A big swell from offshore storms has been making surfcasting both difficult and unproductive, but Vinny D’Anton was pleased to find the waves down and waters clean this morning as he made a casting tour of Monmouth County beaches. The only problem was that he didn’t raise any stripers. We’re still working on local fish, and there don’t seem to be many of them. Chuck Many has been catching larger stripers on live baits from his Ty Man out of Gateway Marina in Highlands, but they’ve all appeared to be local bass. How do you tell fall migratory bass from the locals? One clue is the presence of sea lice on the ocean fish. In addition, large bass from the east usually have a purplish sheen in the fall.
I tried Point Pleasant Canal this morning, and thought I’d made the right move when an angler hooked up on light tackle and shouted that he had a big fish on. What he brought in was a complete surprise — the smallest cownose ray I’ve ever seen. It was also the first I’ve seen in the canal. The ray was snagged on a jig, but probably weighed 5 pounds and had the incoming tide behind him during the fight. There was little doing after that as Jim Gates caught a small blue, and one large blue broke off on a jump next to the wall. I got just one hit on a Z Man paddletail before switching to blackfishing that produced a 14 1/2-incher on light spinning with crab right away, but nothing else in the short time I fished. It appears that the green crab shortage I mentioned recently is over, and Castaways Tackle in Point Pleasant has them in stock again.
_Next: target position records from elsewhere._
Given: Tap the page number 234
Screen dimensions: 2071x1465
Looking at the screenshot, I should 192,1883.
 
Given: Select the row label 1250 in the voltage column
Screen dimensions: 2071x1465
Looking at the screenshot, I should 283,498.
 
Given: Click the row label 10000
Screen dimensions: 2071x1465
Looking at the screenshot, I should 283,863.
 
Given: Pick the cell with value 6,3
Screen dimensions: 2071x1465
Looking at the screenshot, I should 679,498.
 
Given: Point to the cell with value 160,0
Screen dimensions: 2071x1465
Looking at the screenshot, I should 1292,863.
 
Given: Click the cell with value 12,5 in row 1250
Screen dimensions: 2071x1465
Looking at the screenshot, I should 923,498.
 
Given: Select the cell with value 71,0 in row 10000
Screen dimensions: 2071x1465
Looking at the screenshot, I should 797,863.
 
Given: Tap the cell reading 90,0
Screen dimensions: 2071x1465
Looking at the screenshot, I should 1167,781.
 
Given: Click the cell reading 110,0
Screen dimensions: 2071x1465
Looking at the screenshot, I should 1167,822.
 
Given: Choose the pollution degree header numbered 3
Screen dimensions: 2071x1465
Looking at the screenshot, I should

Capt. Dave De Gennaro reports Sunday’s trip about 20 miles offshore put little tunny and bonito in his Hi Flier from Barnegat by anchoring and chumming so they could be caught on light tackle with spearing. He’s also been catching weakfish up to 16 inches on 6-pound spinning tackle with grass shrimp in the bay. The only problem has been an abundance of silver perch and snappers that also appreciate that expensive chum. Dave will try to get offshore for bonito on Saturday while trying for weaks in the bay on Sunday. Call him at 732 330-5674.
Capt. Chris De Stefano got a surprising report of small bluefin tuna being trolled yesterday on the reefs out of Manasquan Inlet. Supposedly, one was even taken at the mile buoy. Whenever something like that occurs, it rarely continues — but keep an eye out!
The small craft advisory for this afternoon’s south winds goes down by 11 p.m., and tomorrow starts with north winds at just 5-10 knots before going southeast in the afternoon. That’s Capt. Joe Massa in the photo below with one of the big sea ass caught at Southwest Ledge off Block Island Saturday, as noted in last night’s. Word Press dropped it in the wrong spot.
Capt. Ron Santee saw six straight days of hot porgy fishing come to a temporary end today. His first few drops were unproductive, and then he got on one that was full of out-of season short and keeper sea bass. Some porgies and a couple of big triggerfish were finally boated, but the boat’s first cobia was too short — and the south wind came up against the tide to make it ugly in short order.
The Golden Eagle from Belmar found 4-7-pound blues on top, with an 8-pound pool winner. Everyone caught some, but it wasn’t easy jigging.